5.) Hire a bookkeeper and accountant.
Managing your own business finances puts you at risk. Turn that responsibility over to a professional. It’s a small annual investment that can pay off big. If you’re going to be itemizing (which you most likely will be), do yourself a big favor and hire a professional to keep you organized. Focus on making the money. Let someone else handle the paperwork.
6.) Cross your T’s and dot your I’s.
Make sure your social security number is correct. Don’t round your numbers. Make sure your math is perfect. Triple-check every figure. Leave nothing blank. For the love of God, this is 2014. If you aren’t using software to file, get out of the stone age and start doing so now.
7.) Incorporate if you’re self-employed.
Small businesses are a favorite target of the IRS…and for good reason. Self-employed people are most likely to underreport income and overstate deductions. They make no distinction between whether you’re high-grossing or not. If you are self-employed (booth renters, I’m looking at you), consider incorporating or forming a limited liability company (LLC). Corporations and LLCs are audited less frequently than other small businesses. Incorporating or forming an LLC also allows for more deductions.
8.) Watch your charitable deductions.
The IRS knows what the average charitable donation is at every income level. If your salon holds a charity event where services are rendered in exchange for donations to a particular charity, be sure to document everything. When I worked in management, we held cut-a-thons for charity twice a year. Each client filled out a form with their contact information, the services rendered, and the donation made. They received a receipt from us so they could also claim that charitable donation themselves. Always consult with a tax professional when claiming those charitable deductions to ensure that you have all the documentation necessary to justify that deduction.
9.) Have your staff accurately classified.

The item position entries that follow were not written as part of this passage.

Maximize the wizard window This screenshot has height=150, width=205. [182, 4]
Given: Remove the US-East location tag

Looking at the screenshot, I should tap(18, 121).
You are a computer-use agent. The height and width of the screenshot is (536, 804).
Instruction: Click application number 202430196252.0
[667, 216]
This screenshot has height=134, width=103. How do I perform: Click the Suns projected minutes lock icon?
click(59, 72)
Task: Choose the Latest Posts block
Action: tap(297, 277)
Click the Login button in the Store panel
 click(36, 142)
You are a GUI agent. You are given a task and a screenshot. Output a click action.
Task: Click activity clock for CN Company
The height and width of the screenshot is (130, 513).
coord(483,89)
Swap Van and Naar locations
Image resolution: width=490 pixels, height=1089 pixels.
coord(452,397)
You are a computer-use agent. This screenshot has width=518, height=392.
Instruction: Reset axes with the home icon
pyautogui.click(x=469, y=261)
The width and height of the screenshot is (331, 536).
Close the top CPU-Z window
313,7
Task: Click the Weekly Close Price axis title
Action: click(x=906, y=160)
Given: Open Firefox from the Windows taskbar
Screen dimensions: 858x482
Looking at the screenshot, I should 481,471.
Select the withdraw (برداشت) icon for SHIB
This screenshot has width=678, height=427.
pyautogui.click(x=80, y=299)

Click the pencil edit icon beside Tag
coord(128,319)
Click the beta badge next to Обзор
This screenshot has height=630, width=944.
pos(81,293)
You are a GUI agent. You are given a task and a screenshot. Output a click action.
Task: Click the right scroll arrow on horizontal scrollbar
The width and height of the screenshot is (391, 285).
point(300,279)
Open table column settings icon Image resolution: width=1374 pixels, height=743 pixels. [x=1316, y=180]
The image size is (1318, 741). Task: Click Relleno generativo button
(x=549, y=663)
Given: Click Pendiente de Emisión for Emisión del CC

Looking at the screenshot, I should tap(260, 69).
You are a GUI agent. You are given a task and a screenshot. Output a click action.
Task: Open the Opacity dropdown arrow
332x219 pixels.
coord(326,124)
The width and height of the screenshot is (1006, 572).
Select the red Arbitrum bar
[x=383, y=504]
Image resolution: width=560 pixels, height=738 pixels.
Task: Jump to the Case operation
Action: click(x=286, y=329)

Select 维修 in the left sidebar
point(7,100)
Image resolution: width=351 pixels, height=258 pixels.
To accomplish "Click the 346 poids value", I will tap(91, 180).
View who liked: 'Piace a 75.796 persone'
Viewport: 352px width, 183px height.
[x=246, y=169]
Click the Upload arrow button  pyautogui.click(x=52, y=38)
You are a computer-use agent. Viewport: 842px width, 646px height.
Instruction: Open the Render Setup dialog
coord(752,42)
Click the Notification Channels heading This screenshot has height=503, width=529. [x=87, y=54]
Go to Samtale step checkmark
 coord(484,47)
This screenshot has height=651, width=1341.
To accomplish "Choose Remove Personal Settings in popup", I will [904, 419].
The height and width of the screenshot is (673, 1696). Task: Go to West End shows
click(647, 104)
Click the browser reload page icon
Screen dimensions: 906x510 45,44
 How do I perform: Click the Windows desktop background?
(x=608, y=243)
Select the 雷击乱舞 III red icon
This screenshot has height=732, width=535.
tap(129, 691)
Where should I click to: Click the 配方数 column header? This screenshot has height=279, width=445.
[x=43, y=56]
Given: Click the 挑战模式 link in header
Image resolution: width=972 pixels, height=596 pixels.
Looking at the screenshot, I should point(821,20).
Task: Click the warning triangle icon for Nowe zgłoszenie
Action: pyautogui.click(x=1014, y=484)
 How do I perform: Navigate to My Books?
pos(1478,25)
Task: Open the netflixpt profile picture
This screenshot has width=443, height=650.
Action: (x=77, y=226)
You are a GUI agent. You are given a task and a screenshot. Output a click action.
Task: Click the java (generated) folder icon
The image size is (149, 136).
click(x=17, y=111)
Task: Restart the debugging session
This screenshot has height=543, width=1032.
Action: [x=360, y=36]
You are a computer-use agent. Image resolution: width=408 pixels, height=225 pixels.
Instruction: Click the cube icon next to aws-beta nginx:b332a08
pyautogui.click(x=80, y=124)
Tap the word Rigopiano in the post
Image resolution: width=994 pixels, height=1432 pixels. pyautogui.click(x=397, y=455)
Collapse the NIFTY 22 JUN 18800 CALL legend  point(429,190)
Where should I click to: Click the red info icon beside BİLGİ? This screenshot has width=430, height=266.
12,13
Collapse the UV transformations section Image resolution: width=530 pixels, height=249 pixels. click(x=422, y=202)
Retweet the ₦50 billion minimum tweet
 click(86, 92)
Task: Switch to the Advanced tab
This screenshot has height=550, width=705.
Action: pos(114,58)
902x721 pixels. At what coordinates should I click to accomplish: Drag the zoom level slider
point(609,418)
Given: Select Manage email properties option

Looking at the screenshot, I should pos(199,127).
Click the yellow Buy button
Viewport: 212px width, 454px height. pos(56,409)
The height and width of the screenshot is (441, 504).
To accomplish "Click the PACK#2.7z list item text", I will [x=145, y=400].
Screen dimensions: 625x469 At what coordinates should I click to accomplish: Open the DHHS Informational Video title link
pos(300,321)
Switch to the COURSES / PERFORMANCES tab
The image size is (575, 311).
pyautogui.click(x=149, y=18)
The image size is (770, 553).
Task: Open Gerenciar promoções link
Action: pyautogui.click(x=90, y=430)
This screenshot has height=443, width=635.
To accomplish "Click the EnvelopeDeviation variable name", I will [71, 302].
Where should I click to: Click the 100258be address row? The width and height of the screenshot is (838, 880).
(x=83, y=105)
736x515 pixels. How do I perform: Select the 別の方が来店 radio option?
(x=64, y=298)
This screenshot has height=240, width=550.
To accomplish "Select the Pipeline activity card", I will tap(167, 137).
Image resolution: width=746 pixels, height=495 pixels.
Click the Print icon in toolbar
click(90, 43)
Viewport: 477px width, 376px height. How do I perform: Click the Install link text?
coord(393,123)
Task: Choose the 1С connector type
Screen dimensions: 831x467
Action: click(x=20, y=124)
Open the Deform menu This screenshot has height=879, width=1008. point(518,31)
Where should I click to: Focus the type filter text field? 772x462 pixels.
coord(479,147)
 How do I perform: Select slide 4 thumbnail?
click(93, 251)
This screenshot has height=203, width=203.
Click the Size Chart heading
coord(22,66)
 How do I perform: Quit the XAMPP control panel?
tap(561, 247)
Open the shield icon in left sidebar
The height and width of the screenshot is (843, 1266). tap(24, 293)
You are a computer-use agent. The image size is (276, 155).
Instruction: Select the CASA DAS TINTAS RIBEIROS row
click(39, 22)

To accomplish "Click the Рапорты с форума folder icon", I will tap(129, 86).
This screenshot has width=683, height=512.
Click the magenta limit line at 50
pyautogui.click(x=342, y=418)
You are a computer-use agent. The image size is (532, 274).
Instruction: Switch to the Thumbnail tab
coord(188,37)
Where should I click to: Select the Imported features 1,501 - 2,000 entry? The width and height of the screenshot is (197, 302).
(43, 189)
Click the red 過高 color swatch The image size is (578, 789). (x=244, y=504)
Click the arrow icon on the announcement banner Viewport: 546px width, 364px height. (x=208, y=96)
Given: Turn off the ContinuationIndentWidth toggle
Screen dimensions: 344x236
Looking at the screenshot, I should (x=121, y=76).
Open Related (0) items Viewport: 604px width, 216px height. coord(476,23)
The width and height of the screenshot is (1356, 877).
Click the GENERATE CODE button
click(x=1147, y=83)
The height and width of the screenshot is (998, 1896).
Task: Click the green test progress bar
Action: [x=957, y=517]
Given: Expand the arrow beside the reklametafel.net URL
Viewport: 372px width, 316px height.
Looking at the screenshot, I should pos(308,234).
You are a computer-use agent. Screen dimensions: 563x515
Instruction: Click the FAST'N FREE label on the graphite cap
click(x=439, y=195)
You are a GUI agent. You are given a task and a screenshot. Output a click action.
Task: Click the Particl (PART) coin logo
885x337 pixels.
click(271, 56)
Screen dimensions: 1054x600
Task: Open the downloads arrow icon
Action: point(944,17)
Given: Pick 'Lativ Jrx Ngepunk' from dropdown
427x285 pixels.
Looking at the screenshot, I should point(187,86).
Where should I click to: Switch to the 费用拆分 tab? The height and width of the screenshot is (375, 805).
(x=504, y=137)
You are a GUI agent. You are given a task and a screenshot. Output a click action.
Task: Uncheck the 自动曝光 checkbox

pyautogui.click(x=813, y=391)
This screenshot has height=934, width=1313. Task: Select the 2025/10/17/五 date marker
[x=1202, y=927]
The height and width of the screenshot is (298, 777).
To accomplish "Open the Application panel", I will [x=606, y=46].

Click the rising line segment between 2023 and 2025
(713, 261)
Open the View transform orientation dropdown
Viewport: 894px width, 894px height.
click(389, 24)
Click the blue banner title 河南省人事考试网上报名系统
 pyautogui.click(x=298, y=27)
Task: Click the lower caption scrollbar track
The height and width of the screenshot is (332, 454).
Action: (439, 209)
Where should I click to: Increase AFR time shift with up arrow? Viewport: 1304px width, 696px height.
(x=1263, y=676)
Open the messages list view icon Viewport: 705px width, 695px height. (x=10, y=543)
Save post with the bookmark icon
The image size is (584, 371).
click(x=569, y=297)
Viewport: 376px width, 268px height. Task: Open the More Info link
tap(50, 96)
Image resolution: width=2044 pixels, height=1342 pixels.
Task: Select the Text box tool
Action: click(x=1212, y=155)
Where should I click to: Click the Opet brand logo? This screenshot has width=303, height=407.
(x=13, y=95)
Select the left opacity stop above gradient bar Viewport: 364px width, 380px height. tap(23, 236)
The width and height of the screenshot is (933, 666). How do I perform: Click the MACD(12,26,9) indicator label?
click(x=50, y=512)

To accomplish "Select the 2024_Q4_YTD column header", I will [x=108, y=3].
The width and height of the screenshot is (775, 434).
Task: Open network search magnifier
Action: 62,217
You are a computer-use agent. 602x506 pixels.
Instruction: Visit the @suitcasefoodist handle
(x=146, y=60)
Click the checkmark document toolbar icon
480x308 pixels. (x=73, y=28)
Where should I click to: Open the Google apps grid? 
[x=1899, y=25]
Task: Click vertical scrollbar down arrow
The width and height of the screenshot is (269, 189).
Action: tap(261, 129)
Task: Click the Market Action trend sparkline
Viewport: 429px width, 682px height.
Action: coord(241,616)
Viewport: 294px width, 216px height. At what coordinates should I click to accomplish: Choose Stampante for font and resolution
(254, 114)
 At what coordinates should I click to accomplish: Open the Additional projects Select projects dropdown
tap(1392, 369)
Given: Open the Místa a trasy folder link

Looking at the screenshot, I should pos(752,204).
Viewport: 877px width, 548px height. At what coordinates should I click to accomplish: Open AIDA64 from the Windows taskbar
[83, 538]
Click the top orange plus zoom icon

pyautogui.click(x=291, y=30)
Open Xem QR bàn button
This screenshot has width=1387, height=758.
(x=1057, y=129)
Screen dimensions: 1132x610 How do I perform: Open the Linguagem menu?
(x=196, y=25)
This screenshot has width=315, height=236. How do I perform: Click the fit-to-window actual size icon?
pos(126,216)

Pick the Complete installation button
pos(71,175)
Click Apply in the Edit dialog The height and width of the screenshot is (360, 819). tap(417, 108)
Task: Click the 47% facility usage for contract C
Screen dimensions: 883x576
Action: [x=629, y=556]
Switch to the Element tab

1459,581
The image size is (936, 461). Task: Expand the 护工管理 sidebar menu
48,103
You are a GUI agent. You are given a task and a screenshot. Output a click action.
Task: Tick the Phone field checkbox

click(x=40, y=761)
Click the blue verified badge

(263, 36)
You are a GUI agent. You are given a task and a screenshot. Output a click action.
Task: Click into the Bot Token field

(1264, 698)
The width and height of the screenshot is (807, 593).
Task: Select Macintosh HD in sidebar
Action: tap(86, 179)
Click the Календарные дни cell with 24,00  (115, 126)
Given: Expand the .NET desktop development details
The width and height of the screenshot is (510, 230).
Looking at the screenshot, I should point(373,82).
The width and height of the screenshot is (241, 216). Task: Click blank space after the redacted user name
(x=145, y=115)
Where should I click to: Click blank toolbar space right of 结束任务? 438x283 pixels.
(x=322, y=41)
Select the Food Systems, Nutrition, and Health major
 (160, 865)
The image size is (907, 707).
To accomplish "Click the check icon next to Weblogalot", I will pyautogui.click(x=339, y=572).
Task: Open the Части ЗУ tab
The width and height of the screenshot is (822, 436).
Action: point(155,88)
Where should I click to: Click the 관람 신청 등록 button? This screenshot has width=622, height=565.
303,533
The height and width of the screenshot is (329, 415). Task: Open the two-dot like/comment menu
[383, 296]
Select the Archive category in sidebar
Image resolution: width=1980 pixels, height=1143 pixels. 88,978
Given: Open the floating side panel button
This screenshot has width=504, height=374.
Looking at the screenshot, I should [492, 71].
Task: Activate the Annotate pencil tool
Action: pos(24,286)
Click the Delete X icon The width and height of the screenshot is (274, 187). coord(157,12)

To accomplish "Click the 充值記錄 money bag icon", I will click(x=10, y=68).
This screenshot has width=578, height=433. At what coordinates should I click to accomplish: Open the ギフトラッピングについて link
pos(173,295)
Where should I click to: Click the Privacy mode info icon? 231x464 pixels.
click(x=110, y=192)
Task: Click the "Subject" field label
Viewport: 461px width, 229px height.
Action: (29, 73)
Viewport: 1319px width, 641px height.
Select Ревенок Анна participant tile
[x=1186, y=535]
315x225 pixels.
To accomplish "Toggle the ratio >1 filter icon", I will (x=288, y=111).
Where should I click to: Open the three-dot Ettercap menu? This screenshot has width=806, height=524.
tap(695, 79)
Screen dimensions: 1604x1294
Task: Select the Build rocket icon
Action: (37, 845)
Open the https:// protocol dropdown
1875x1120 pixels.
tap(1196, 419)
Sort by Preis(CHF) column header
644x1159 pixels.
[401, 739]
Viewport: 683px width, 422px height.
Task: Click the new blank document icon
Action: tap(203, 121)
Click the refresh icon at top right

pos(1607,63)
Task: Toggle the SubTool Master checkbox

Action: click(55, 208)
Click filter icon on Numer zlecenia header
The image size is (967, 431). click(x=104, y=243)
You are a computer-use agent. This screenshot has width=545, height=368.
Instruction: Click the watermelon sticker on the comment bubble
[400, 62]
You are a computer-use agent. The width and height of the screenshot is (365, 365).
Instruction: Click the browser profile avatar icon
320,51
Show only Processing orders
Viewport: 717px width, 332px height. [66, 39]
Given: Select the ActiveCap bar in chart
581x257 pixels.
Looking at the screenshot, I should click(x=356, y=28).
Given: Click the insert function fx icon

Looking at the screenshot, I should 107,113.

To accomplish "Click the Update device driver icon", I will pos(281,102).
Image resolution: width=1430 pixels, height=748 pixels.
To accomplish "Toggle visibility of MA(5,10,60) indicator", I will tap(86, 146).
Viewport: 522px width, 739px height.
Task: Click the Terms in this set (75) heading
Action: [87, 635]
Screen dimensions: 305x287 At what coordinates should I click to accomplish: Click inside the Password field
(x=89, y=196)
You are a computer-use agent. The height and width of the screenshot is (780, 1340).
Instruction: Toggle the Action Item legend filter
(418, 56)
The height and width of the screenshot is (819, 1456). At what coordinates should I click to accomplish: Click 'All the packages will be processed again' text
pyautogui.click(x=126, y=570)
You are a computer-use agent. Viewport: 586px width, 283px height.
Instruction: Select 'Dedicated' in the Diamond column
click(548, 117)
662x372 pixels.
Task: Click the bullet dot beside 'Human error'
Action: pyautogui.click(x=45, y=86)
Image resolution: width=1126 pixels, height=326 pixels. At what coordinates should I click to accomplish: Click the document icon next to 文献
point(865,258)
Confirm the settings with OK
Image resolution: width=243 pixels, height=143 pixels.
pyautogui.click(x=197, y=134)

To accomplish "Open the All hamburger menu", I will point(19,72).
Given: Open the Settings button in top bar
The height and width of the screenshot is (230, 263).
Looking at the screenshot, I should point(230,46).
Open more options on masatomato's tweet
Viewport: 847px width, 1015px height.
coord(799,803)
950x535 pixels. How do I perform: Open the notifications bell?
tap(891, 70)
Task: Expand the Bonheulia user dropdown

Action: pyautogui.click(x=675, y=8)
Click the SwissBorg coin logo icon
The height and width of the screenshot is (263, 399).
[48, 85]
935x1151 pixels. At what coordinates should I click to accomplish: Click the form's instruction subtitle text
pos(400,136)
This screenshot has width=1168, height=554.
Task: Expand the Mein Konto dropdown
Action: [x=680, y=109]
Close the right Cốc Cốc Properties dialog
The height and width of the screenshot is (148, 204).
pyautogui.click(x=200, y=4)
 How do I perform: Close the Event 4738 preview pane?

This is so important, I should have made it number one. By now, anyone who has read this blog should understand that the Independent Contractor classification absolutely DOES NOT apply to our business except in very specific, limited instances. The best way to put yourself at risk for an audit is to have employees classified as Independent Contractors. All it takes is for one of them to get informed and file an SS-8 against you. It’s that easy. Not only will your business be audited, but you’ll be put smack in the middle of a labor dispute with your Attorney General’s office (or the Department of Labor, depending on your state). If you’re using more Independent Contractors than employees, the IRS sees that as a huge red flag since many owners do this to avoid paying employment taxes on their staff. When it comes to payroll tax debt, the IRS has unyielding power and authority to collect. (They can lock your doors and shut you down without a court order.) It’s common. It’s fugly. And you don’t want any part of that.
10.) Expect it.
That’s right. Expect to be audited and be prepared for it before it happens. That way, if/when it does happen, you’ll be ready for it. Keep yourself organized. Keep yourself honest. Remember that even the most minor illegal, fraudulent activities are indefensible in the eyes of the IRS. Run everything by your accountant/bookkeeper. If what you’re doing seems wrong, don’t do it because it probably is wrong. In this situation, your best defense is excessive preparation and organization.